=== Task goal ===
Only one stretch of the data below is wanted: the lines starting at the one with "Image resolution: width=727, height=2576." and ending at the one with "隱私權及網站使用條款 (241, 2318)", both included, given again exactly.

=== Given records ===
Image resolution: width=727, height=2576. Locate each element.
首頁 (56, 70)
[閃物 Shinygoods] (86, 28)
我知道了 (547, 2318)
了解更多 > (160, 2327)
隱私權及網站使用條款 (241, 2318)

...

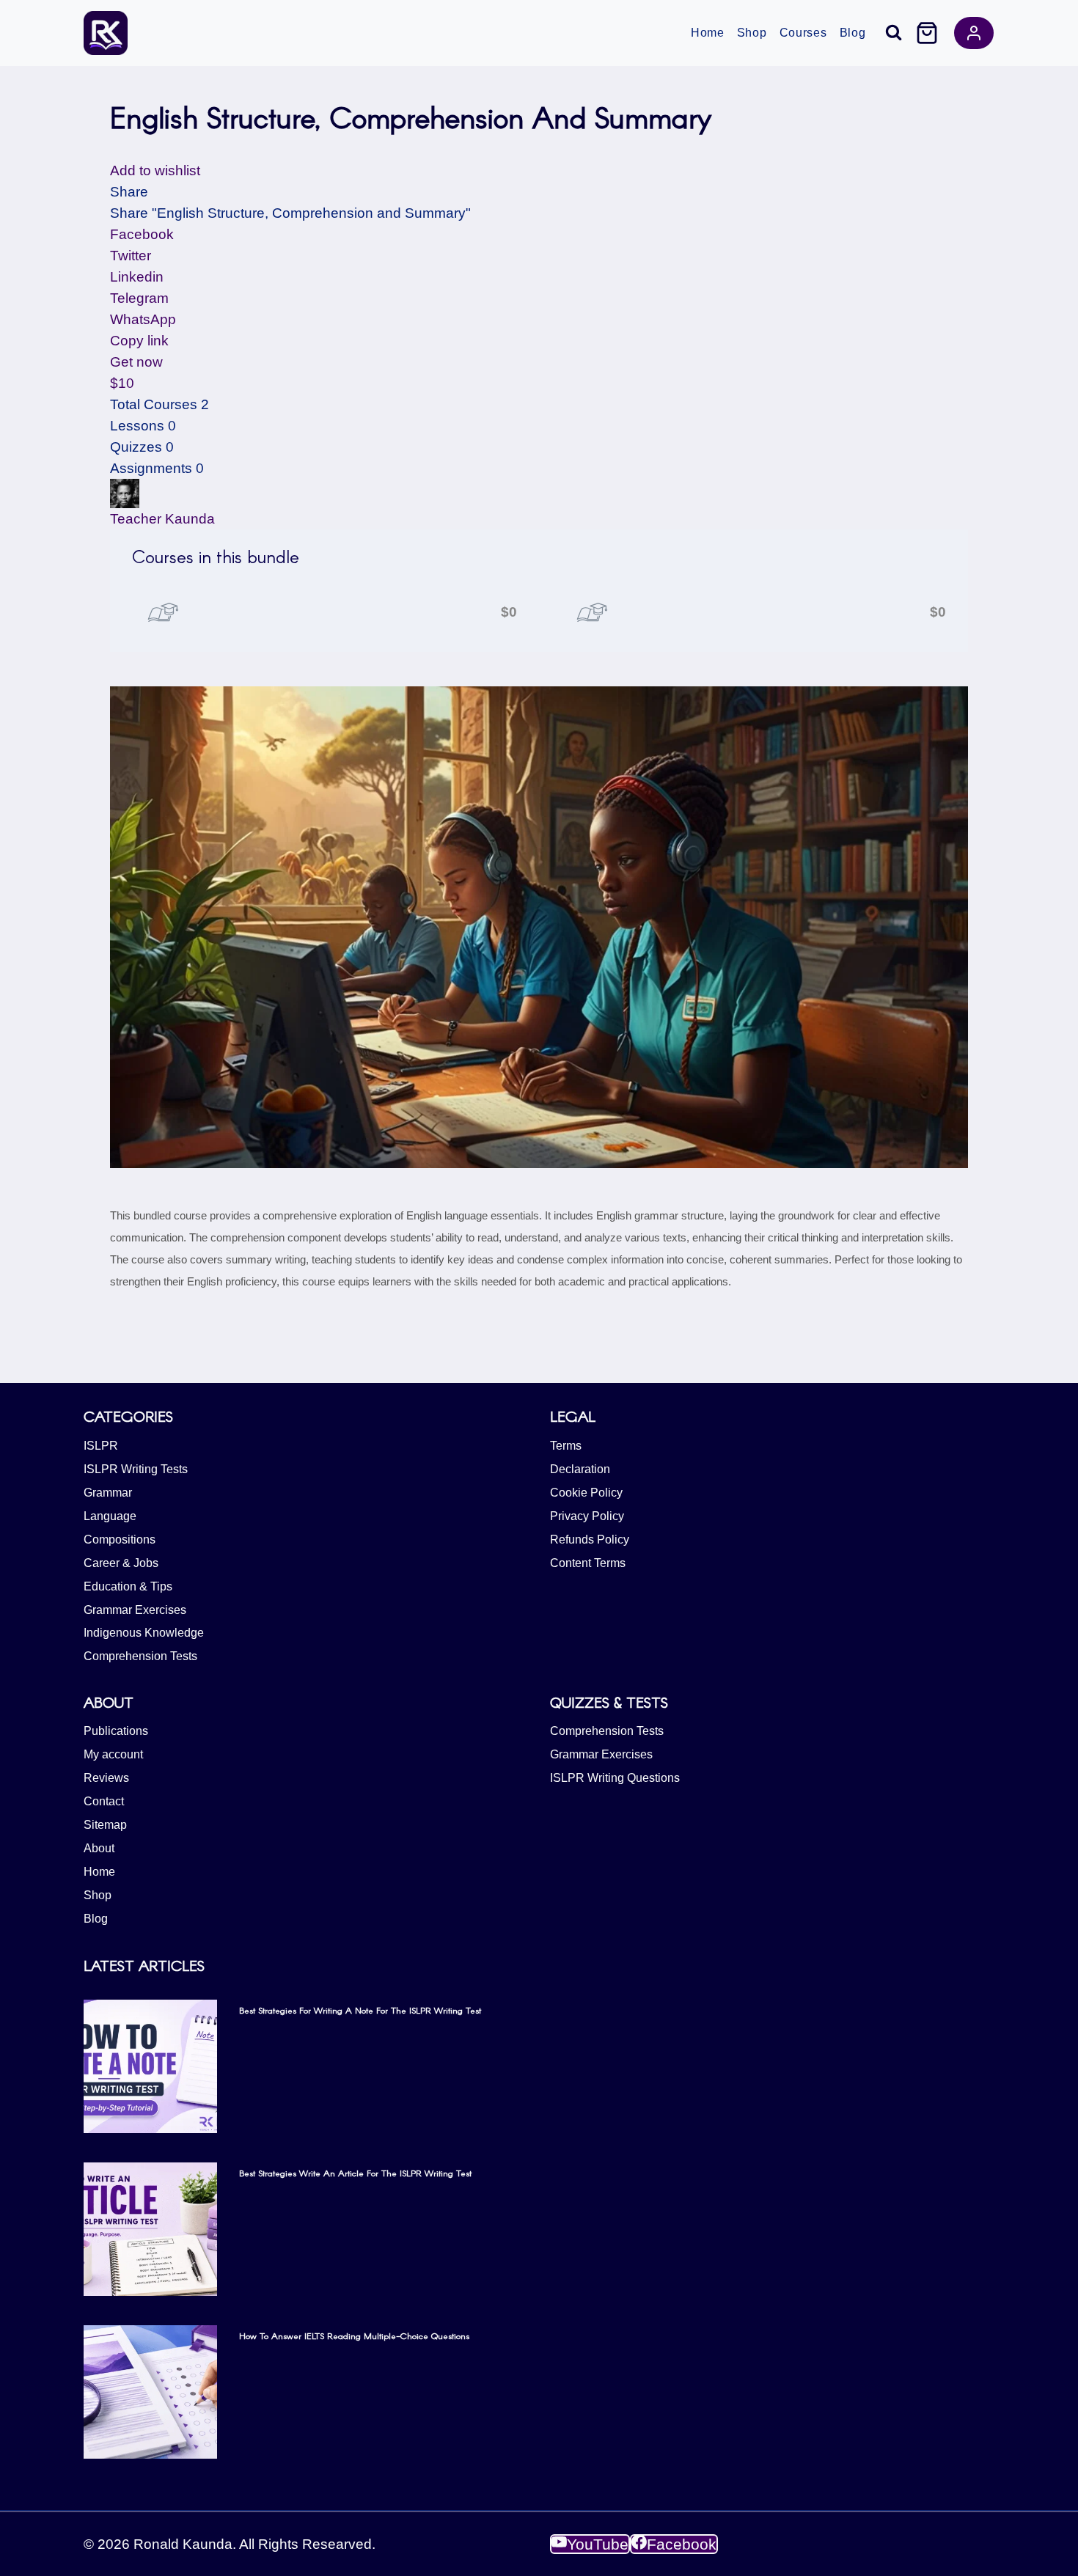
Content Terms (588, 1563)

=== Answer to this exercise ===
Image resolution: width=727, height=2576. Locate each element.
首頁 (56, 70)
[閃物 Shinygoods] (86, 28)
我知道了 (547, 2318)
了解更多 > (160, 2327)
隱私權及網站使用條款 (241, 2318)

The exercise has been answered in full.